What you will do |
Decide whether each statement agrees with the profile of Walter Mosley below, answering yes or no and quoting the words from the profile that settle it. 1. Mosley spent 15 years as a computer programmer before producing his first work. 2. Random House will publish "Working on the Chain Gang" in March. 3. "RL's Dream" is a science-fiction novel.

Document excerpt |
--- START ---

Walter Mosley: from mystery to redemption

Speaking to author Walter Mosley is like encountering his books in living form. He’s as breezily philosophical as Socrates Fortlow, the murderer and rapist walking a rocky path toward redemption in his new novel, “Walkin’ the Dog,” published this month. But he can also be as engagingly down-home as the Easy Rawlins character in his mystery series.

Mosley, 47, learned to write by being an avid reader. It wasn’t until he was 34 years old with 15 years logged as a computer programmer that he finally put pen to paper and produced his first work.

From “Devil in a Blue Dress” to “A Little Yellow Dog,” Mosley’s fans watched him fine-tune Rawlins, the reluctant detective who solves crime in his Watts neighborhood. In the process, Mosley brought to life inner-city Los Angeles in the mid-20th century.

With the science-fiction “Blue Light” and “RL’s Dream,” a novel about a Mississippi Delta bluesman, Mosley broke out of the mystery mold. And there’s more to come from the author who enthusiastically calls writing “the most wonderful thing in the world; I do it every day.”

In February, Random House will publish “Working on the Chain Gang,” which Mosley says is about “the chains created by capitalism, mass media, and a miscomprehension of government.” He’s also developing his Rawlins character into a possible one-hour ABC drama.

--- END ---

Dataset extract |

--- START ---

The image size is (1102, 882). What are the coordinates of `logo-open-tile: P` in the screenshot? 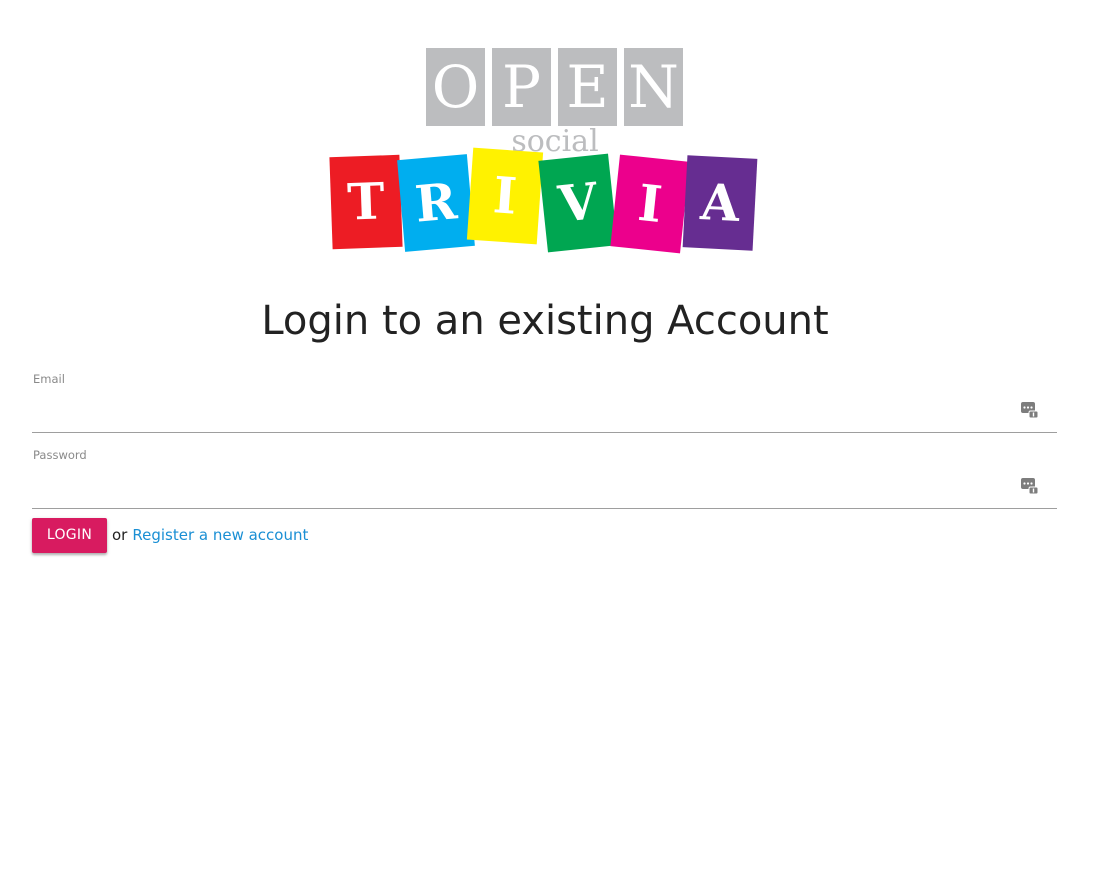 It's located at (522, 87).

--- END ---

Solution to this exercise |
1. Yes: "It wasn’t until he was 34 years old with 15 years logged as a computer programmer that he finally put pen to paper and produced his first work."
2. No: "In February, Random House will publish “Working on the Chain Gang,”"
3. No: "“RL’s Dream,” a novel about a Mississippi Delta bluesman"